Description of the task –
The expected answer is the set of lines in the data below between the line holding "Январь 2011 (854, 1849)" and the line holding "Январь 2021 (855, 628)", inclusive, written out exactly.

Entries taken from a collection
*-*-*

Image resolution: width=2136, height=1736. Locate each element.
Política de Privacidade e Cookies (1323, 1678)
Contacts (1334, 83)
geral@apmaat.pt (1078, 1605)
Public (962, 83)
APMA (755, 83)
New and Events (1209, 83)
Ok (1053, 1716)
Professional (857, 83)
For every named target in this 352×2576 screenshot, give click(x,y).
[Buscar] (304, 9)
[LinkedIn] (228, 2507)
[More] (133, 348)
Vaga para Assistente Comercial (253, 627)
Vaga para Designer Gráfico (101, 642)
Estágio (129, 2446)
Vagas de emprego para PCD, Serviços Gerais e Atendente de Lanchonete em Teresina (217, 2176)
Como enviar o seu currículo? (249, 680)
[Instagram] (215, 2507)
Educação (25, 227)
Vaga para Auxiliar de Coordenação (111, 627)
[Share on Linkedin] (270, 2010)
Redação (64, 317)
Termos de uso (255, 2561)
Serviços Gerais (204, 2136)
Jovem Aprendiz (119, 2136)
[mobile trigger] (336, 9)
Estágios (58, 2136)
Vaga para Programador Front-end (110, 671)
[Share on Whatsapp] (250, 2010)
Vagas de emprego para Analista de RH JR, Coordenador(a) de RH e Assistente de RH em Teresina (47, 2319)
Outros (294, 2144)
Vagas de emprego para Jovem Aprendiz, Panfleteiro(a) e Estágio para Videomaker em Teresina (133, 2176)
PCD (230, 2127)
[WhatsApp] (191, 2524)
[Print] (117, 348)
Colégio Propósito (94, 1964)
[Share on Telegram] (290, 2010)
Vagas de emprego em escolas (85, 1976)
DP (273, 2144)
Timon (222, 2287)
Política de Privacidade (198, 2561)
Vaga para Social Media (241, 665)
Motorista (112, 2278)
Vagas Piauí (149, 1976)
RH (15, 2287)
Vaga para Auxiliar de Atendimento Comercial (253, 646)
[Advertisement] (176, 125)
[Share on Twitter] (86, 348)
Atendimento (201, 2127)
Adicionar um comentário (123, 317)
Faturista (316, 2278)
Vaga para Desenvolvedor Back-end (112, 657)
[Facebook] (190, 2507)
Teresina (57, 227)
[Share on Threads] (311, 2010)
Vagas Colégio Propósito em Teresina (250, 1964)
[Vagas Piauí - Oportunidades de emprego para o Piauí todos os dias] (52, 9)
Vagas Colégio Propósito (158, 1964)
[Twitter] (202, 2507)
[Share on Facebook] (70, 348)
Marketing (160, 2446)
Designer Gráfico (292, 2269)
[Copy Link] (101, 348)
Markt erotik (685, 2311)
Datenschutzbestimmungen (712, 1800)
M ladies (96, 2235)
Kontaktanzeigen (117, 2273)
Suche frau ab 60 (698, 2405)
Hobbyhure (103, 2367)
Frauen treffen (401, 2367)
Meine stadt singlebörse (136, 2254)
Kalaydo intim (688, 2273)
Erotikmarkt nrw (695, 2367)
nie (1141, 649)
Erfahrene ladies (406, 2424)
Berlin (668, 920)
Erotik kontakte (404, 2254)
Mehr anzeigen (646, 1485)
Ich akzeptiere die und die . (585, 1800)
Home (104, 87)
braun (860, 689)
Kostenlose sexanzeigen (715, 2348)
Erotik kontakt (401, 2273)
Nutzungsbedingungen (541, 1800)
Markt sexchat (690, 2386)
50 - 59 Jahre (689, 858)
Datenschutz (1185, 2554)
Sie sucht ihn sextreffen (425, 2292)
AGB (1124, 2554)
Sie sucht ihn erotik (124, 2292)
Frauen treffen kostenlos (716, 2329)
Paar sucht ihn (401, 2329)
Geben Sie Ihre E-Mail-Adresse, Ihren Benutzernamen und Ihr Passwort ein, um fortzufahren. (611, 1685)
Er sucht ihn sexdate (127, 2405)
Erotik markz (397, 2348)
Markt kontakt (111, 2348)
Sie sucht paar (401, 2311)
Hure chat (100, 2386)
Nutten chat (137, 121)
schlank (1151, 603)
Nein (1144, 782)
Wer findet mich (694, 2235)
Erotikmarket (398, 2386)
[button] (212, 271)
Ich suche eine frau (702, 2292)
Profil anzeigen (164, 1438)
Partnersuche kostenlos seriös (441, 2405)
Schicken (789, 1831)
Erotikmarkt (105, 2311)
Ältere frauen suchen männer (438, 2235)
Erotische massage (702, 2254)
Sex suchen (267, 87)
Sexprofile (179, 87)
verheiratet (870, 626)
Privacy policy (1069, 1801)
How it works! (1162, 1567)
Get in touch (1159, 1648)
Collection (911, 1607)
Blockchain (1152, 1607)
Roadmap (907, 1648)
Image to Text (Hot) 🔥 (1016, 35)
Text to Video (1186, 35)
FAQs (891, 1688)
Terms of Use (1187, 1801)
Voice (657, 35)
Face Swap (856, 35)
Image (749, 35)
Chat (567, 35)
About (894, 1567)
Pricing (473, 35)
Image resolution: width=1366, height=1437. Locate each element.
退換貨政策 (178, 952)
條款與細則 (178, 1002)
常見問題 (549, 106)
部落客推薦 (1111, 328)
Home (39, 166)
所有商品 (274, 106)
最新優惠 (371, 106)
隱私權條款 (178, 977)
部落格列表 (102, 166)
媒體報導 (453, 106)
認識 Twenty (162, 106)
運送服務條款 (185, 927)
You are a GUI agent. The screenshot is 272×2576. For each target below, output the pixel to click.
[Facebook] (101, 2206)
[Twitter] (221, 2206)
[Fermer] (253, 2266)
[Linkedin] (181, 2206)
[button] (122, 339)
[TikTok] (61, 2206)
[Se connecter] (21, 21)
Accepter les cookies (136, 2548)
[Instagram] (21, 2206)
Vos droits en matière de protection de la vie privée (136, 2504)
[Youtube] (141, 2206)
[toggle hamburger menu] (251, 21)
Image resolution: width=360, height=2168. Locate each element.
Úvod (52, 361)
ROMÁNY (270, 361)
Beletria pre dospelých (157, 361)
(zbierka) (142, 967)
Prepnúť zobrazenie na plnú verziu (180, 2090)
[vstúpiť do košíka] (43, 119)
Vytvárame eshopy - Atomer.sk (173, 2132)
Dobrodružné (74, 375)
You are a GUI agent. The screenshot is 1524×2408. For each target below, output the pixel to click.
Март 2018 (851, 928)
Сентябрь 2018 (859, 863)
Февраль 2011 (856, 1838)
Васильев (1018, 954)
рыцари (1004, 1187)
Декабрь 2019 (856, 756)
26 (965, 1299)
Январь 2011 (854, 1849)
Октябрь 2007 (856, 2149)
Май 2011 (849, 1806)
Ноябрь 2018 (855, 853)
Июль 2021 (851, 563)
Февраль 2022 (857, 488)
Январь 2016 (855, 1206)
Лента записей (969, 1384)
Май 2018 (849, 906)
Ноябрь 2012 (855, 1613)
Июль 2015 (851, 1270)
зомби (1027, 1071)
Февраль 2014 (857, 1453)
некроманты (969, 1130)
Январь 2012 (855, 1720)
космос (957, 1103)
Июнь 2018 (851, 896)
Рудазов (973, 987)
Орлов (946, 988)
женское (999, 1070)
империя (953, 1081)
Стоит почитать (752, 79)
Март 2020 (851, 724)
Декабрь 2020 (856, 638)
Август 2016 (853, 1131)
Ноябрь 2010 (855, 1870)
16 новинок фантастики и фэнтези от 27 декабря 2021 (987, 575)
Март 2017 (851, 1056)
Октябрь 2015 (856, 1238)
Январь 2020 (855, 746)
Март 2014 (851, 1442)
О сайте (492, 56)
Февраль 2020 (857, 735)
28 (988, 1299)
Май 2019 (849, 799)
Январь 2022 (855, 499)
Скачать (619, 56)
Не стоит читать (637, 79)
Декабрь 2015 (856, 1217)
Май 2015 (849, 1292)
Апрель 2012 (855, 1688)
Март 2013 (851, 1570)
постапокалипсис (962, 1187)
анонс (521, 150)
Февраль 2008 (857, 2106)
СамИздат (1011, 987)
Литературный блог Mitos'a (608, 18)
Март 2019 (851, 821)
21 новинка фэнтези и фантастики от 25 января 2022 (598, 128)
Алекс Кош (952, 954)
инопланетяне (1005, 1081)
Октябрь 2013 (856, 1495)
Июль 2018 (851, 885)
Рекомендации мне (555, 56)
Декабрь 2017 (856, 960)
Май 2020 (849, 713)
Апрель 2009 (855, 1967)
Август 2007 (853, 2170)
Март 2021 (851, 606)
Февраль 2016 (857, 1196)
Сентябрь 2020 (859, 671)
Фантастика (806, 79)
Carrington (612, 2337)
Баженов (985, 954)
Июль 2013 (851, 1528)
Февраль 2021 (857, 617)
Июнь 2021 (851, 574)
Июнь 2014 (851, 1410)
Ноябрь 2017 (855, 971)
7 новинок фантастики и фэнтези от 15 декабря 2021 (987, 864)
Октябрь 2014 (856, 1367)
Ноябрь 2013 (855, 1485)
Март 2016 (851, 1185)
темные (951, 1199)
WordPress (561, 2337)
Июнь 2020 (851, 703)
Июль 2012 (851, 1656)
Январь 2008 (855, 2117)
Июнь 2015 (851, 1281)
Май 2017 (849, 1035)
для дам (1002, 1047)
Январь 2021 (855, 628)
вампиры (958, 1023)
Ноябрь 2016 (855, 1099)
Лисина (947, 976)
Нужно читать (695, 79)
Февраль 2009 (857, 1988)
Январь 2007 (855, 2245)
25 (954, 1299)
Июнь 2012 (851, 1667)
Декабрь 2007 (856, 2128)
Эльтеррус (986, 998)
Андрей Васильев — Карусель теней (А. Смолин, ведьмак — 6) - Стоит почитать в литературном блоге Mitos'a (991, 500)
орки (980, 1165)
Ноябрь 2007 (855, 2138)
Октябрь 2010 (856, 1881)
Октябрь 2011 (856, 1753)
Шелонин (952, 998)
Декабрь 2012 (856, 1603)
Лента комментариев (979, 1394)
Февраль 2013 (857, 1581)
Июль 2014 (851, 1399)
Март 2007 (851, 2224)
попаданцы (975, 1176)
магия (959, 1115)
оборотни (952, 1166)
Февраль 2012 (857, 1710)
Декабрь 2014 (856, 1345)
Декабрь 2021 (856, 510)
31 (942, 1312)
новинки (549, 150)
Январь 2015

*-*-*

Written solution –
Январь 2011 (854, 1849)
Октябрь 2007 (856, 2149)
Май 2011 (849, 1806)
Ноябрь 2018 (855, 853)
Июль 2021 (851, 563)
Февраль 2022 (857, 488)
Январь 2016 (855, 1206)
Лента записей (969, 1384)
Май 2018 (849, 906)
Ноябрь 2012 (855, 1613)
Июль 2015 (851, 1270)
зомби (1027, 1071)
Февраль 2014 (857, 1453)
некроманты (969, 1130)
Январь 2012 (855, 1720)
космос (957, 1103)
Июнь 2018 (851, 896)
Рудазов (973, 987)
Орлов (946, 988)
женское (999, 1070)
империя (953, 1081)
Стоит почитать (752, 79)
Март 2020 (851, 724)
Декабрь 2020 (856, 638)
Август 2016 (853, 1131)
Ноябрь 2010 (855, 1870)
16 новинок фантастики и фэнтези от 27 декабря 2021 (987, 575)
Март 2017 (851, 1056)
Октябрь 2015 (856, 1238)
Январь 2020 (855, 746)
Март 2014 (851, 1442)
О сайте (492, 56)
Февраль 2020 (857, 735)
28 (988, 1299)
Май 2019 (849, 799)
Январь 2022 (855, 499)
Скачать (619, 56)
Не стоит читать (637, 79)
Декабрь 2015 (856, 1217)
Май 2015 (849, 1292)
Апрель 2012 (855, 1688)
Март 2013 (851, 1570)
постапокалипсис (962, 1187)
анонс (521, 150)
Февраль 2008 (857, 2106)
СамИздат (1011, 987)
Литературный блог Mitos'a (608, 18)
Март 2019 (851, 821)
21 новинка фэнтези и фантастики от 25 января 2022 (598, 128)
Алекс Кош (952, 954)
инопланетяне (1005, 1081)
Октябрь 2013 (856, 1495)
Июль 2018 (851, 885)
Рекомендации мне (555, 56)
Декабрь 2017 (856, 960)
Май 2020 (849, 713)
Апрель 2009 (855, 1967)
Август 2007 (853, 2170)
Март 2021 (851, 606)
Февраль 2016 (857, 1196)
Сентябрь 2020 (859, 671)
Фантастика (806, 79)
Carrington (612, 2337)
Баженов (985, 954)
Июль 2013 (851, 1528)
Февраль 2021 (857, 617)
Июнь 2021 (851, 574)
Июнь 2014 (851, 1410)
Ноябрь 2017 (855, 971)
7 новинок фантастики и фэнтези от 15 декабря 2021 (987, 864)
Октябрь 2014 (856, 1367)
Ноябрь 2013 (855, 1485)
Март 2016 (851, 1185)
темные (951, 1199)
WordPress (561, 2337)
Июнь 2020 (851, 703)
Июль 2012 (851, 1656)
Январь 2008 (855, 2117)
Июнь 2015 (851, 1281)
Май 2017 (849, 1035)
для дам (1002, 1047)
Январь 2021 (855, 628)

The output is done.